I make these wall calendars every year with one big image in the background or twelve themed images in alternating squares.
I note the birthdays of friends and relatives (and cats) with their name on the date plus a bright gold star behind it.
CERN (https://home.cern/) is the European Council for Nuclear Research organization. CERN’s Large Hadron Collider (LHC), on the French/Swiss border, is the largest and most powerful particle accelerator ever built. It is not to be confused with a cat-style particle accelerator (second image). It pushes protons or ions within metal “beam pipes,” moving in a circle in clockwise and anti-clockwise directions, to near the speed of light, and then collides them at four points around the circumference. At these points, the energy of the particle collisions gets transformed into mass, spraying particles in all directions, which are analyzed there. The LHC is 27 kilometers (about 17 miles) in circumference, 100 meters (more than 300 feet) underground. This calendar shows different round features in and cross sections of the accelerator complex, except May, June and December. Round things are fun.
Individual images
- January – Cross-section of the Compact Muon Solenoid (CMS) detector, which sits at one of the four collision points. It is a general-purpose detector; that is, it is designed to observe any new physics phenomena that the LHC might reveal. Visit https://cms.cern/detector for more information.

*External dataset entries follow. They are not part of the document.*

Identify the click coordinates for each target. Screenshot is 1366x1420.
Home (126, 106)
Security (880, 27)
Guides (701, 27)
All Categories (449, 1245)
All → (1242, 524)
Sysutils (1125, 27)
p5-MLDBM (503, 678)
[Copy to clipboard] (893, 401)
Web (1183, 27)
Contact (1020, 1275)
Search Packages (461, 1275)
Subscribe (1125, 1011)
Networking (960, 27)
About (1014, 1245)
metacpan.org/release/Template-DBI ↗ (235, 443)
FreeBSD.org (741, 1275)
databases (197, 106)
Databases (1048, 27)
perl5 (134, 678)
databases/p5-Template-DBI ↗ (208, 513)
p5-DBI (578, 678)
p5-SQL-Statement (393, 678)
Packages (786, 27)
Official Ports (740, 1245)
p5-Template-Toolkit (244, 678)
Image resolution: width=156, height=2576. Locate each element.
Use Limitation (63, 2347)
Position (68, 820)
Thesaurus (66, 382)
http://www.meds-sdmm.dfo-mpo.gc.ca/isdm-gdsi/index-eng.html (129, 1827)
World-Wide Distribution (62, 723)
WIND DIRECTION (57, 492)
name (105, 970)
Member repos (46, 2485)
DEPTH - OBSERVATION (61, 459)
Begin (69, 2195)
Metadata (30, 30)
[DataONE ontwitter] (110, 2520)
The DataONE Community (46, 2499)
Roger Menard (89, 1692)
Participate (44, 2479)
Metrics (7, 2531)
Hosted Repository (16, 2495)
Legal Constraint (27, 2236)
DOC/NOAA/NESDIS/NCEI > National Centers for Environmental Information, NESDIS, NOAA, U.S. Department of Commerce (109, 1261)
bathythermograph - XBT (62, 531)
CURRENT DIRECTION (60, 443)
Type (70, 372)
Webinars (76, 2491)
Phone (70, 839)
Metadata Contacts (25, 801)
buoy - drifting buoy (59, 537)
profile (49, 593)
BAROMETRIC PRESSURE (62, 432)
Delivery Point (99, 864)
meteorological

- February – View of the CMS Tracker Outer Barrel in the cleaning room on January 19, 2007. See “The Fantastic Machine That Found the Higgs Boson” (https://www.theatlantic.com/photo/2012/07/the-fantastic-machine-that-found-the-higgs-boson/100333/) in The Atlantic from July 6, 2012.
- March – Something under construction—couldn’t find this one on the CERN site for identification, sorry.
- April – This photo appears in a number of scientific papers but isn’t identified, and I can’t find it on the CERN site.
- May – Quilt by textile artist Kate Findlay based on the LHC, called “Breakthrough” (see https://www.symmetrymagazine.org/article/february-2012/gallery-kate-findlay for more information).
- June – Particle accelerators at Fermilab in Batavia, IL (https://vms.fnal.gov/asset/detail?recid=1771795). From the Fermilab site: “Fermilab and its scientists have played a significant role in the Large Hadron Collider, particularly in the CMS experiment.”
- July – ATLAS beam pipe installation. ATLAS is one of the experiments around the circumference of the LHC.
- August – “Scientists are seen working on the inside of the ATLAS cryostat, which will be used to cool liquid argon to 90 K in the electromagnetic calorimeter. Thin lead plates immersed in the cooled liquid will produce electromagnetic showers of particles when an electron, positron or photon enter the detector. This causes the argon to glow, allowing the initial particle energy to be measured.” (http://cds.cern.ch/record/984682)
- September – I’m pretty sure this is the CMS detector again but I can’t find the image in the CERN database. Something to do with Higgs Boson research.
- October – Installation of the world’s largest silicon tracking detector in the CMS experiment (here).
- November – CMS detector, can’t find the image in the CERN database.